Records excerpted from a collection:
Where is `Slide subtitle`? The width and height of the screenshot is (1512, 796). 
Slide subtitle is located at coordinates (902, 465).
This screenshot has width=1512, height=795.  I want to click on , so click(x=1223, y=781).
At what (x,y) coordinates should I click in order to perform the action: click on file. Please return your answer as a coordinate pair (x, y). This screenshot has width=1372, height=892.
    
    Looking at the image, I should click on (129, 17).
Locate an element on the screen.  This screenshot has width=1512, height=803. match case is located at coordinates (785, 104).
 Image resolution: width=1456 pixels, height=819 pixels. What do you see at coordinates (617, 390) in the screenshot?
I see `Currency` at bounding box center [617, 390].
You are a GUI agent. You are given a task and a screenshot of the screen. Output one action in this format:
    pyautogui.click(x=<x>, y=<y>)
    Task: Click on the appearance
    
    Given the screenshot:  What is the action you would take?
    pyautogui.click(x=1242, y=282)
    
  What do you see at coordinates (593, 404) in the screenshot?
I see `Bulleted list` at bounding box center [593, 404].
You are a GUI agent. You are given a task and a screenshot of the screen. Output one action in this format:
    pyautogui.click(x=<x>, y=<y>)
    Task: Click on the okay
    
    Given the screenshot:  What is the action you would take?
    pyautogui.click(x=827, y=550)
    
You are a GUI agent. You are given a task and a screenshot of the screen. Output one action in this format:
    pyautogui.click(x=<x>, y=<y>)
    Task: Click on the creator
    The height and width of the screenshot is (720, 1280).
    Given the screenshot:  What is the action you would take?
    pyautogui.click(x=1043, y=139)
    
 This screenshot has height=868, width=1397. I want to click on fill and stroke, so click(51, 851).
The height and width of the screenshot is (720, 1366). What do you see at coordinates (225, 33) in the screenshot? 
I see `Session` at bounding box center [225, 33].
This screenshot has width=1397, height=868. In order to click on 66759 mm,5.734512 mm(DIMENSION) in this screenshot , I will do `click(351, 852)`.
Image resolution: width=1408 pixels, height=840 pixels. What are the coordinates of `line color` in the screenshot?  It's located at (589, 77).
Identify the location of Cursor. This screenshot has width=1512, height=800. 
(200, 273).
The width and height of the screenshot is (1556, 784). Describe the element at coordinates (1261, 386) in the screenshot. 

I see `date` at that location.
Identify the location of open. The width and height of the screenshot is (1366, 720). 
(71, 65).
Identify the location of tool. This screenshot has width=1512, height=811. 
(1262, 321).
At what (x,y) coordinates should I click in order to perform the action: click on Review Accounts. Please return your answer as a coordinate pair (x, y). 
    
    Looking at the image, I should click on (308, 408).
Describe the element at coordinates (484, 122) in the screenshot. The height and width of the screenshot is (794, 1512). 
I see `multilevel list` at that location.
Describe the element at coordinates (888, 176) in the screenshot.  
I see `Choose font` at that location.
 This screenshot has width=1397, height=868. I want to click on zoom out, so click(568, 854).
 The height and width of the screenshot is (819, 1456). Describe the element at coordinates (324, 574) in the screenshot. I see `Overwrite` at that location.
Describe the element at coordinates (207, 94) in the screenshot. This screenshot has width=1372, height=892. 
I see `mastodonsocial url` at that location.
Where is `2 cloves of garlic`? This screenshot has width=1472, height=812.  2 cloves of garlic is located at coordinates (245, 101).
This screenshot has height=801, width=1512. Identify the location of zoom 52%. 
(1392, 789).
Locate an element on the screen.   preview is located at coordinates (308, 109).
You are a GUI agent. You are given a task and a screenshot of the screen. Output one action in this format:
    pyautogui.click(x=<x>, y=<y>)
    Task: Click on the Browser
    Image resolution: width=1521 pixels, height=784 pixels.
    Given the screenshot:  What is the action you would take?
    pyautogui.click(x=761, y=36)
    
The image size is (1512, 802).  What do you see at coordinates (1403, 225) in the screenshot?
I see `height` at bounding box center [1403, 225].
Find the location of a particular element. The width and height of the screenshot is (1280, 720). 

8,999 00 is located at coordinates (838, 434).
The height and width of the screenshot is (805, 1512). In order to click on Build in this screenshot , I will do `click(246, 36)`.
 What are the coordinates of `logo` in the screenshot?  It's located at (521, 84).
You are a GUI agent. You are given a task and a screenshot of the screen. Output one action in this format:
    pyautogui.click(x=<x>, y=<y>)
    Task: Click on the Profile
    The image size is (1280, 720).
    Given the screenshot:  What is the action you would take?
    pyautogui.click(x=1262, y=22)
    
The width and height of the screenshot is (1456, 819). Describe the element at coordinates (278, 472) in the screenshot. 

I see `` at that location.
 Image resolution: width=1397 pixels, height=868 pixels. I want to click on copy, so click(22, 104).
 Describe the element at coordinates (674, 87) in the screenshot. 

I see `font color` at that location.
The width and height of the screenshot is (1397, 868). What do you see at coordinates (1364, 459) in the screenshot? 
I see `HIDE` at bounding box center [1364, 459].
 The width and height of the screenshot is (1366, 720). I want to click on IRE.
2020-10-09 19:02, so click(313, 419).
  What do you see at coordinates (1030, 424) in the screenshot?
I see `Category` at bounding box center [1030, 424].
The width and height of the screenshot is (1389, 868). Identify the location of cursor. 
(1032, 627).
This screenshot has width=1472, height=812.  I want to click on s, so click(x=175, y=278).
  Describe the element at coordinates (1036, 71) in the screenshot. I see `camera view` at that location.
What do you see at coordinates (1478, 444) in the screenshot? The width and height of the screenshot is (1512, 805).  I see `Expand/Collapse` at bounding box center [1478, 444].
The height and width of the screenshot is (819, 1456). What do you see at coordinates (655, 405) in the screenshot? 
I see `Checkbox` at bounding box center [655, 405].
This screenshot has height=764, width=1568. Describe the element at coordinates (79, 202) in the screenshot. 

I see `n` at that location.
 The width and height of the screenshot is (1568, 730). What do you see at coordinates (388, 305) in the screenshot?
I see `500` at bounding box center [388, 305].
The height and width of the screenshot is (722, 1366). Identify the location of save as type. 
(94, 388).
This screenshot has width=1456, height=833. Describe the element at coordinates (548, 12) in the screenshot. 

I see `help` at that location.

> [WHAT YOU SHOULD DO] Recast the records above as a Markdown table with the columns Row and Text, one row per line and blank lines left out. Begin at the line that contains "What do you see at coordinates (1478, 444)" and stop after the line that contains "center [655, 405].".

> [RESULT FOR THIS TASK]
| Row | Text |
|---|---|
| 1 | What do you see at coordinates (1478, 444) in the screenshot? The width and height of the screenshot is (1512, 805).  I see `Expand/Collapse` at bounding box center [1478, 444]. |
| 2 | The height and width of the screenshot is (819, 1456). What do you see at coordinates (655, 405) in the screenshot?  |
| 3 | I see `Checkbox` at bounding box center [655, 405]. |